For Australian gold stocks, the hammering over the last year has pushed many into bargain-basement territory: the country’s largest producer, Newcrest, has had a horror few years, but sits 7.5% below the analysts’ consensus target price. Evolution Mining (EVN) is 30% below target, Northern Star Resources (NST) has 24% upside to make up, while St. Barbara (SBM) and Regis Resources (RRL) show consensus upside of 16% and 24% respectively. Some of the ASX-listed offshore producers show more mouth-watering projected upside: Perseus Mining (PRU), which mines in Ghana, shows 64% upside, Mineral Deposits (MDL), which mines in Senegal, has 82% to make up, while Brazil/Ghana producer Troy Resources (TRY) is trading at less than half its analysts’ consensus target price.

Source: Yahoo

Oil

Despite repeatedly receiving a new set of alarming Middle East headlines to bolster it, crude oil did not have a great year in 2013, with West Texas Intermediate (WTI) rising by 2% in US dollars and Brent, the North Sea benchmark, losing 5% over the year.

WTI has traded around US$100 a barrel for three years as weak demand has been offset by the old standby of Middle East (and African) turmoil. But a lessening in some of that turmoil is widely expected to be bad for the oil price in 2014, as Libyan shipments recover from near-collapse in 2013 and Iranian oil returns to the global market after the nuclear sanctions deal.

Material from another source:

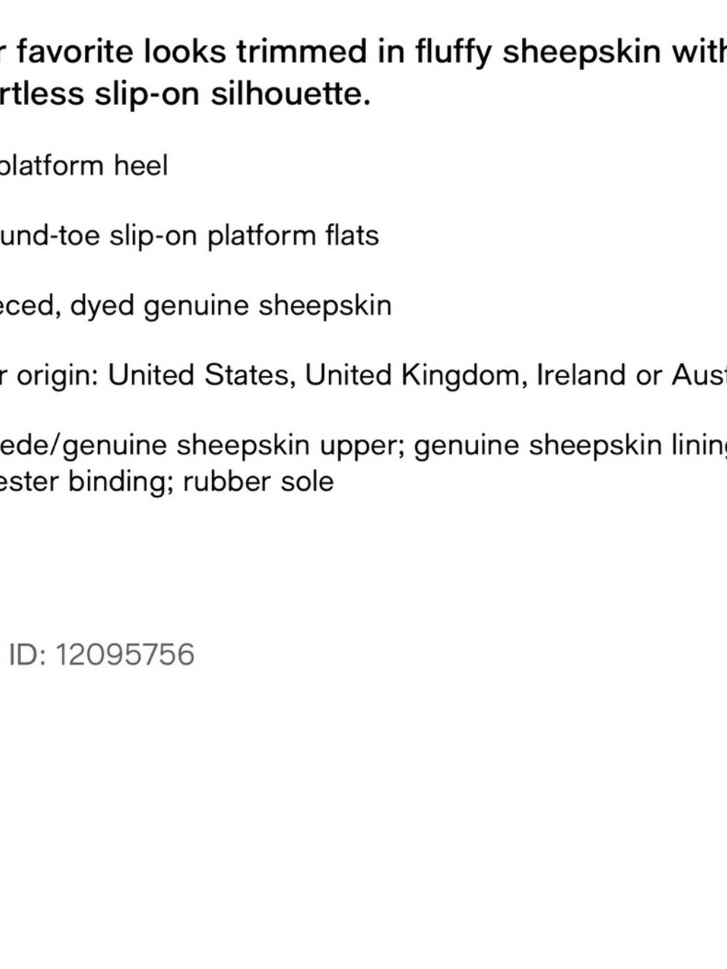Click the 'slip-on silhouette.' headline text

(x=233, y=94)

Further boosting supply is the continuing US shale revolution: Deutsche Bank expects US shale to add one million barrels a day to global supply for the third year in a row. If Chinese manufacturing and economic growth data were to disappoint throughout the year, the oil price would come under pressure.

In the liquefied natural gas (LNG) export market, spot prices peaked at $19.40 in 2013, as LNG replaced nuclear energy as Japan’s main source of power, following the meltdown at Tokyo Electric Power Company’s Fukushima plant in March 2011. Australia is increasing gas output, as are US producers, where shale extraction is driving a production boom. This increase in supply is likely to put LNG prices under pressure, particularly if Japan starts to re-boot its reactors.

Among the Australian petroleum majors, Woodside Petroleum (WPL) is trading close (1.8% lower) to its analysts’ consensus target price, with Santos (STO) and OilSearch (OSH) appearing to offer better value, at discounts of 12.6% and 15% respectively. But Woodside’s FY14 forecast yield of 6.04% outstrips Santos’ yield of 2.3% and OilSearch’s yield of 0.6%.

Source: Yahoo

Important: This content has been prepared without taking account of the objectives, financial situation or needs of any particular individual. It does not constitute formal advice. Consider the appropriateness of the information in regards to your circumstances.